#### [DIRECTIONS FOR THIS TASK]
Pull out every line below that contains the word "agent".

#### [EXERCISE MATERIAL]
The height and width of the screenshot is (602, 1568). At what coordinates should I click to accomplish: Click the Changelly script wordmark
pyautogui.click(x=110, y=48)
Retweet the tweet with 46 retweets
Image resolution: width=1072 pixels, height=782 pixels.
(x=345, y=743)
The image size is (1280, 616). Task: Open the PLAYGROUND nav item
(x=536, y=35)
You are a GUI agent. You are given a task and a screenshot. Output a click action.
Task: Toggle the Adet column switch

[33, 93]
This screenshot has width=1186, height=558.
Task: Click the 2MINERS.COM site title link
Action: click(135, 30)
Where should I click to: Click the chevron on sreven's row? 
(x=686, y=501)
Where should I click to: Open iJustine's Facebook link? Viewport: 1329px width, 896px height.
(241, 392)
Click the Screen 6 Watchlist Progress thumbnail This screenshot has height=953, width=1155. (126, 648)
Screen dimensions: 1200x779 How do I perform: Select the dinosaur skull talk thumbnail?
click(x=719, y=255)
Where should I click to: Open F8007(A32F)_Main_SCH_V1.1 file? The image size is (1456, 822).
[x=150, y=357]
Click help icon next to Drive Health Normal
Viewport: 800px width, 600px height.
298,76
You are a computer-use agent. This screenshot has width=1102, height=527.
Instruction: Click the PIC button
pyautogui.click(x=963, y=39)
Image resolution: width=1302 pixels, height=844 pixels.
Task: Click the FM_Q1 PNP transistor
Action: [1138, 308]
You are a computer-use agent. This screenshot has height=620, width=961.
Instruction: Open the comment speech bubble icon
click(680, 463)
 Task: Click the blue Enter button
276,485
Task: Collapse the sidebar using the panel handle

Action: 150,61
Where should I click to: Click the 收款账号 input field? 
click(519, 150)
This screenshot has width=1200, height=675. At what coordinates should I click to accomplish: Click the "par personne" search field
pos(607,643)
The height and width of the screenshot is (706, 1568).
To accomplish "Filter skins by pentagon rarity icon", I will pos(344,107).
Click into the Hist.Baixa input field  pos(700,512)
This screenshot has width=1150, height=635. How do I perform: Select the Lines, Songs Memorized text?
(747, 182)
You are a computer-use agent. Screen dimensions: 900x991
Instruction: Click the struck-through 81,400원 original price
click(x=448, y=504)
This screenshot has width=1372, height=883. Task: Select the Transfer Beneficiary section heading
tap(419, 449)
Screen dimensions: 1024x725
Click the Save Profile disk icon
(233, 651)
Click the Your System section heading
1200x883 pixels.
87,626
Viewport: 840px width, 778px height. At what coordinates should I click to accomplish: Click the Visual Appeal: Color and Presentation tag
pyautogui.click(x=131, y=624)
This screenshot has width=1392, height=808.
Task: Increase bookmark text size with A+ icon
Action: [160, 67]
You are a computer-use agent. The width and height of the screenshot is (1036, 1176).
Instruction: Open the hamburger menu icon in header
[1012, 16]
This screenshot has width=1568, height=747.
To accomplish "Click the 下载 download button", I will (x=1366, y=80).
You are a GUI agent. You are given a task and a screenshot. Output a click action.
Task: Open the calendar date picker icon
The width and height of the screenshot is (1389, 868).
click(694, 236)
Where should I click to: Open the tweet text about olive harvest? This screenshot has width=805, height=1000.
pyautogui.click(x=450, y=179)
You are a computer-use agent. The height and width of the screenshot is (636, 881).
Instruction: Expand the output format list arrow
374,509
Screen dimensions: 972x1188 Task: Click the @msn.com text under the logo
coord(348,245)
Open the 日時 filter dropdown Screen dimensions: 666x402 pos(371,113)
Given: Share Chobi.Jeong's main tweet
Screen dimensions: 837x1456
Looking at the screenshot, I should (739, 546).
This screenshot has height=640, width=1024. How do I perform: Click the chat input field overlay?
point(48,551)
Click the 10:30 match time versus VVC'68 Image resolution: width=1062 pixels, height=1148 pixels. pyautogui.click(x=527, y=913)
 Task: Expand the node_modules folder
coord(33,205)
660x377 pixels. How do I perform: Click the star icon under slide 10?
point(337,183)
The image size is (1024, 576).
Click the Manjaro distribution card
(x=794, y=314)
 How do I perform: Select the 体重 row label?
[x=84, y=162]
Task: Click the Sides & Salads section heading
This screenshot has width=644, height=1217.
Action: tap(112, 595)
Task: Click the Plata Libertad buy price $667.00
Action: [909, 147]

#### [WRITTEN SOLUTION]
You are a GUI agent. You are given a task and a screenshot. Output a click action.
You are a computer-use agent. This screenshot has width=1102, height=527.
You are a computer-use agent. This screenshot has height=620, width=961.
You are a computer-use agent. Screen dimensions: 900x991
You are a computer-use agent. The width and height of the screenshot is (1036, 1176).
You are a GUI agent. You are given a task and a screenshot. Output a click action.
You are a computer-use agent. The height and width of the screenshot is (636, 881).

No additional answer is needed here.